# Opinión Eminence Alpha 12A



## Electronec (Ene 25, 2012)

Buenas compañeros:

Retomando un proyecto de amplificador de guitarra que tengo entre manos, he estado en una tienda especializada en altavoces/parlantes para adquirir uno de ellos.

El ampli en cuestión entregará unos 80W a 8Ω.

El altavoz que me han aconsejado es un Eminence Alpha 12A o el Alpha 10A.

Quería saber que opinan ustedes. Es buena la oferta o me han aconsejado mal.

Aquí les dejo el data:

http://www.usspeaker.com/ALPHA12-1.htm

Gracias y saludos.


----------



## SonyXploD (Ene 25, 2012)

particularmente yo .. los veo como woofers de monitoreo mas que de retumbe y boom.. 
deberias buscar unos que almenos tengan un fs de 30hz ,, yo tengo unos eminence deltalite 12 y me van de 10.. retumban un poco (no los pongo a mas xq para eso tengo subwoofers) y me dan voz de una manera fenomenal.


----------



## juanfilas (Ene 26, 2012)

Si es para guitarra dale tranquilo que no necesitas bajar mucho  es muy buen woofer, tiene 95db de sensibilidad, con 80w vas a volar todo


----------



## Electronec (Ene 26, 2012)

Gracias compañeros por responder.

Entonces es buen altavoz/parlante de rango estendido para guitarra ?. 
Ahora estoy a tiempo, porque hasta dentro de unos 15 dias no me lo voy a comprar.

Eso de lo de woofer de monitoreo, no me ha quedado claro, me lo podeis explicar.

Gracias y saludos.


----------



## juanfilas (Ene 26, 2012)

Es un parlante casi ideal para una guitarra, dale para adelante que conozco bastante gente que ha usado el mismo (el de 12´´) y esta muy contenta.

Yo tampoco se a que se refieren con "monitoreo" sera que cree que son para monitores de piso...

Saludos


----------



## rash (Ene 26, 2012)

electronec también estoy interesado en un parlante para guitarra y este tiene una excelente relación calidad/precio... 

por cierto... ¿cómo son las condiciones de venta?....ya sabes, envío, pago, etc

saludos compañero


----------



## Electronec (Ene 27, 2012)

@juanfilas:  Gracias amigo por responder, tendré en cuenta tu opinión.

@rash: Lo voy a comprar en una tienda del centro de Madrid, no sé si venden on-line me imagino que sí y seguro que te lo podrán enviar. Te dejo el Link. La verdad que es una tienda muy especializada y prestigiosa.

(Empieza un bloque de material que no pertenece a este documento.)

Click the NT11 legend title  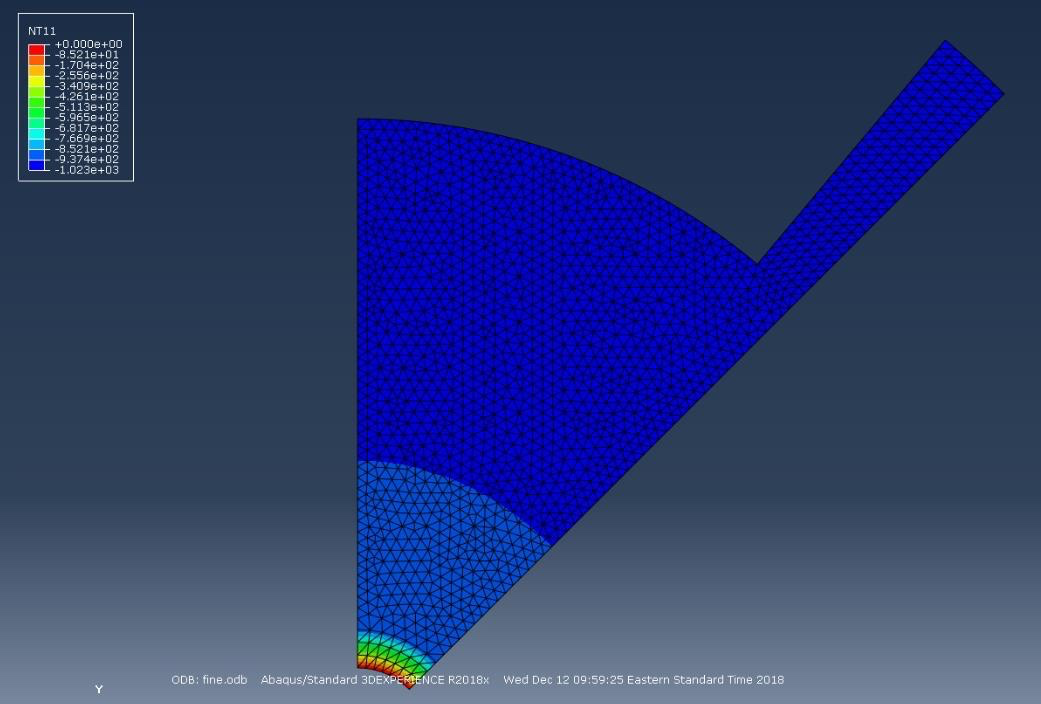click(x=42, y=30)
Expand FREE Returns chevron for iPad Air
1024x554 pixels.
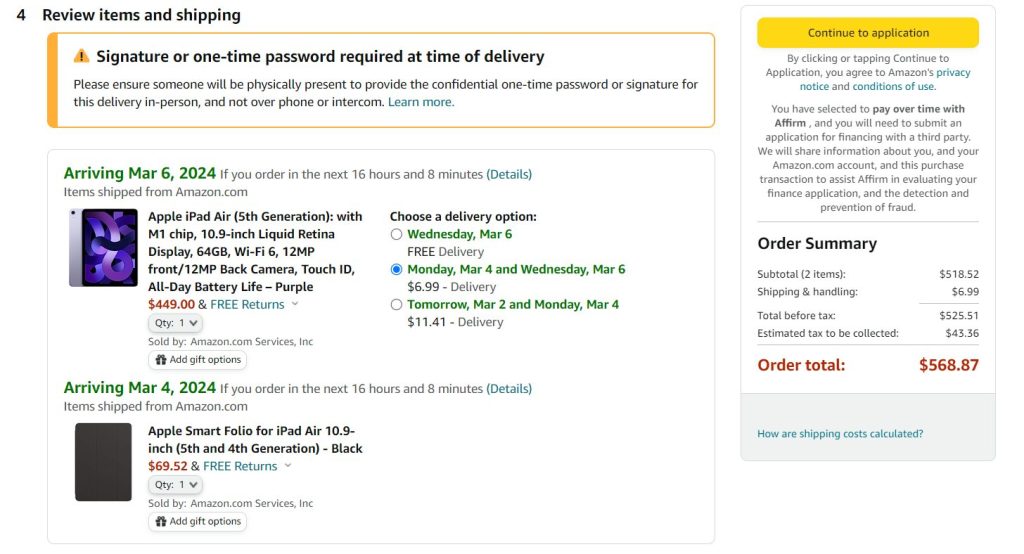coord(295,304)
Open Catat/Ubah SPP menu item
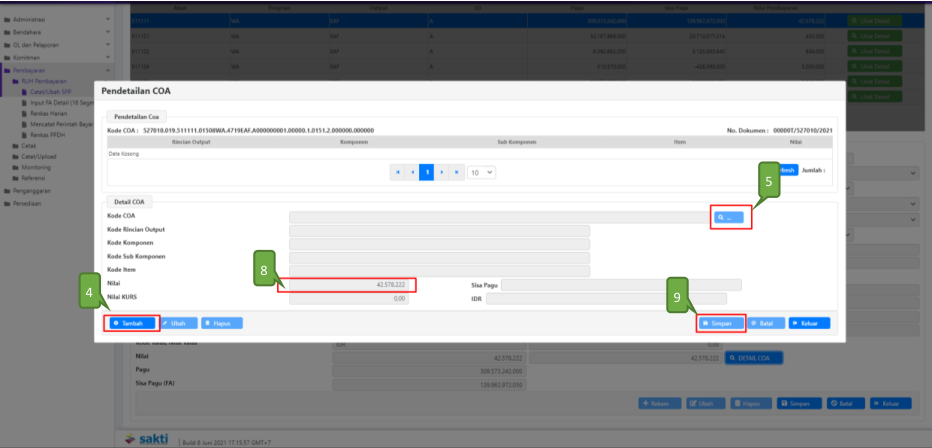This screenshot has height=448, width=932. (x=48, y=92)
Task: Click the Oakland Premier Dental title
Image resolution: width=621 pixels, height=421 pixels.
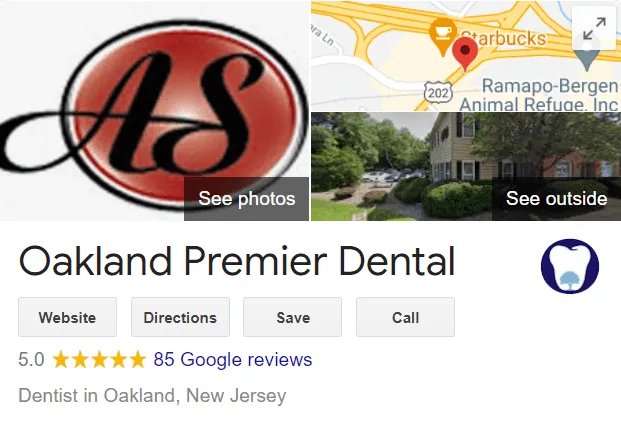Action: click(x=237, y=261)
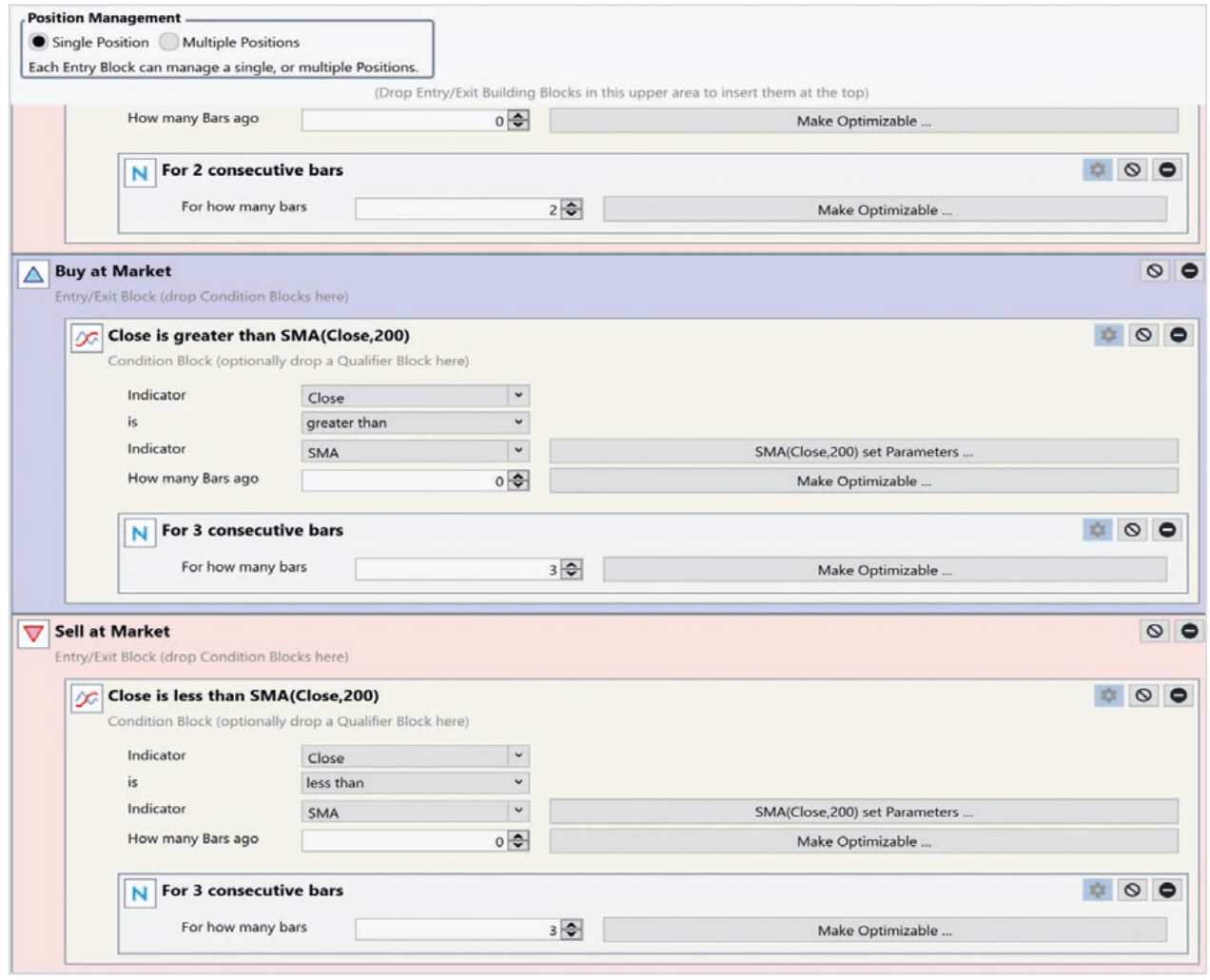The image size is (1210, 980).
Task: Expand the Close indicator dropdown in Buy block
Action: [415, 397]
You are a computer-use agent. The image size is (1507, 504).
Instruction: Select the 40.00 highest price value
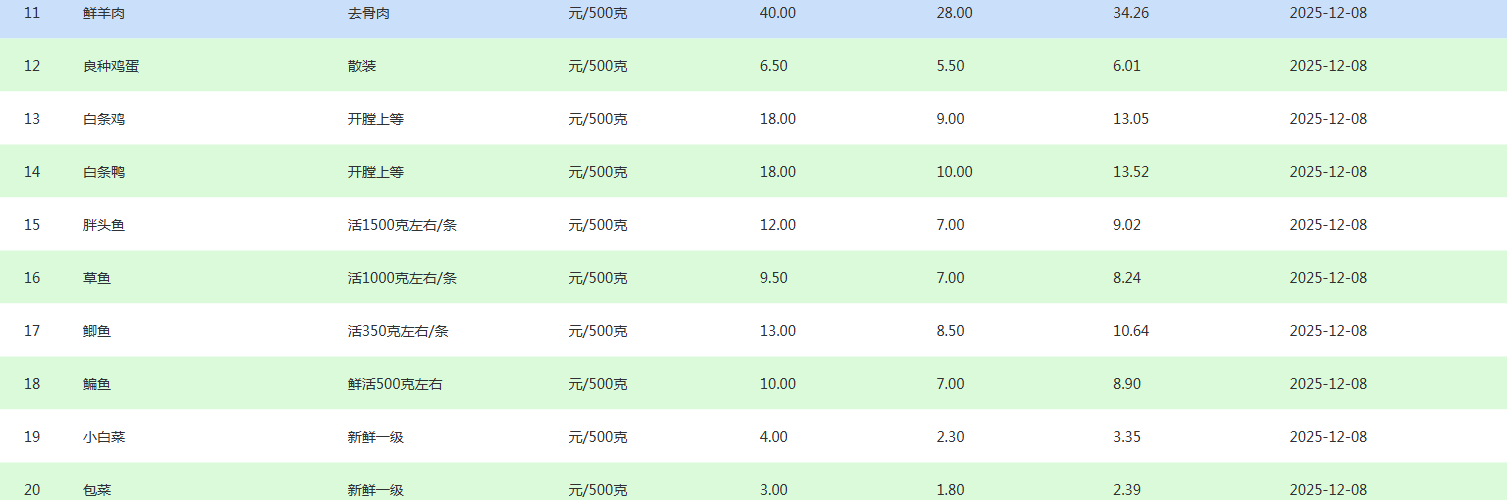[778, 13]
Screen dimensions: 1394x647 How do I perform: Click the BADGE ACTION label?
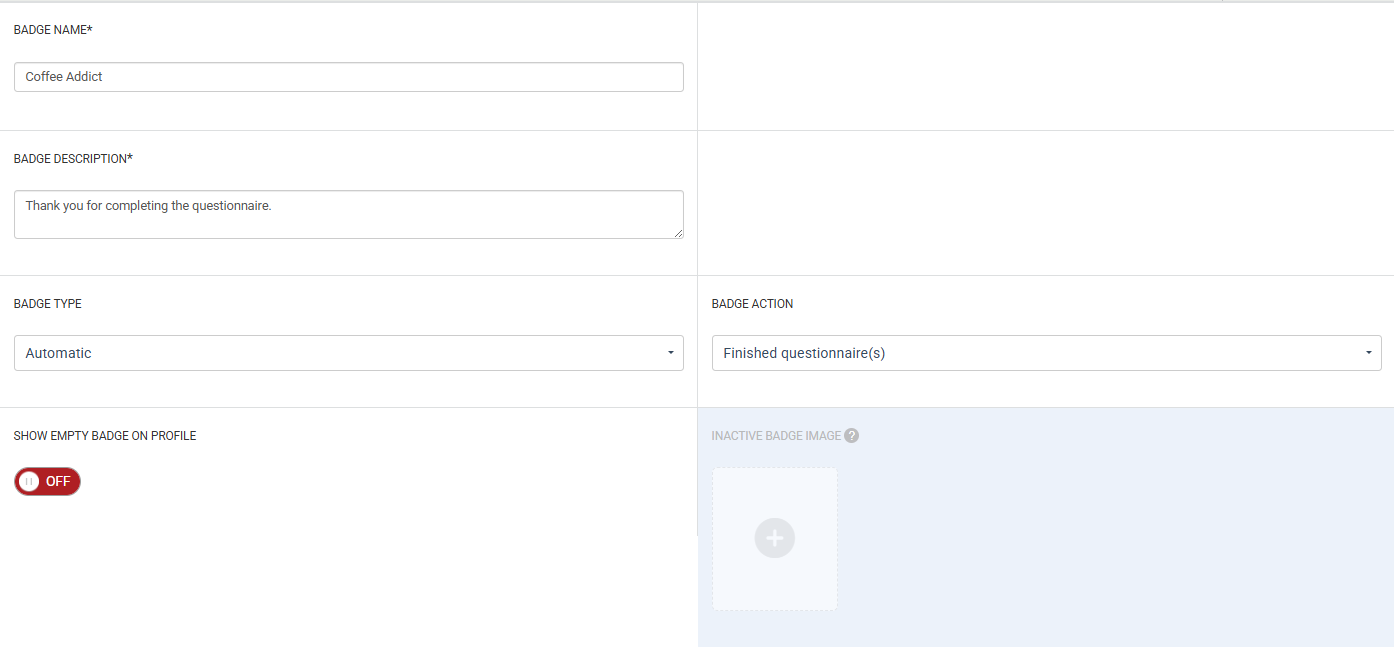pyautogui.click(x=752, y=304)
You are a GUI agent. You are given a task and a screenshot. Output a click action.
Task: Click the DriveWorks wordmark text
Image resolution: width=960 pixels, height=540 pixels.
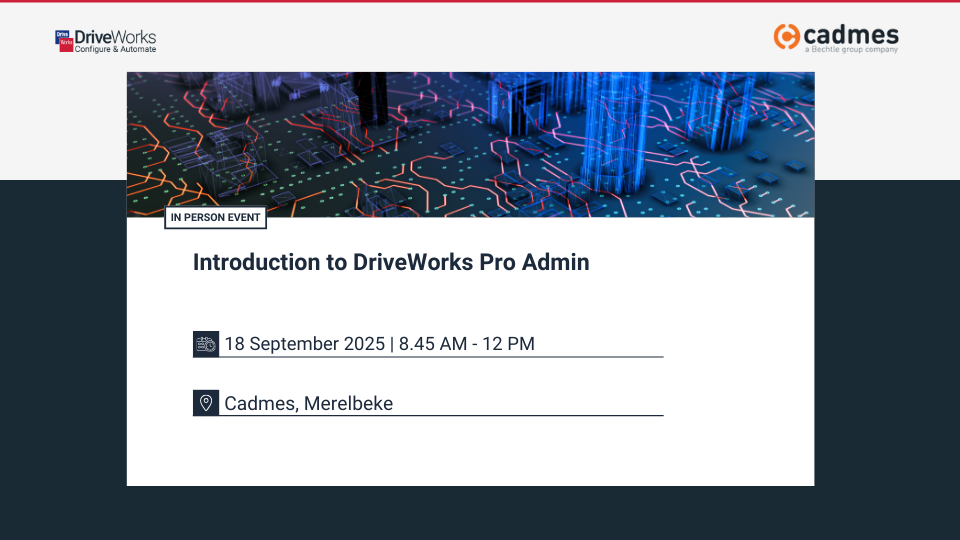(x=115, y=37)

http://www.casa-altavoces.com/v2/

Dale un vistazo y no obstante tengo el teléfono del comercial le puedo llamar si quieres o te paso el teléfono y los datos.
El de 12" vale en tienda 66e y el de 10" 58e. 
6 o 7 éuros mas caro que en algunos sitios web que he visitado pero luego te ahorras los gatos de envio.

Saludos.


----------



## SonyXploD (Ene 27, 2012)

te recomiendo estos http://www.usspeaker.com/delta lite2512II-1.htm son los que tengo y suenan una barbaridad, y te sirven para casi cualquier necesidad que tengas .

para monitor de estudio (me falto decir)  me refiero para guitarras, vocales etc. son buenos y suenan bien en ese ambito.. no son recomendables para necesidades con muchos graves (30-50hz) porque sencillamente no estan hechos para eso.

para cantar, kareoke, casa, practicas guitarra. vas de 10. 
para fiestas solo los puedes utilizar reproduciendo de 100hz hacia arriba para que no distorsionen y te rinda mas su potencia.

saludos


----------



## Electronec (Ene 27, 2012)

SonyXploD dijo:


> para monitor de estudio (me falto decir)  me refiero para guitarras, vocales etc. son buenos y suenan bien en ese ambito.. no son recomendables para necesidades con muchos graves (30-50hz) porque sencillamente no estan hechos para eso.
> saludos



Gracias por la aclaración.

Saludos.


----------



## rash (Ene 27, 2012)

..gracias electronec... voy a mirar un poco la página y ya te cuento... también estoy detrás de montar un ampli de guitarra...

saludos y cuidate compañero

rash


----------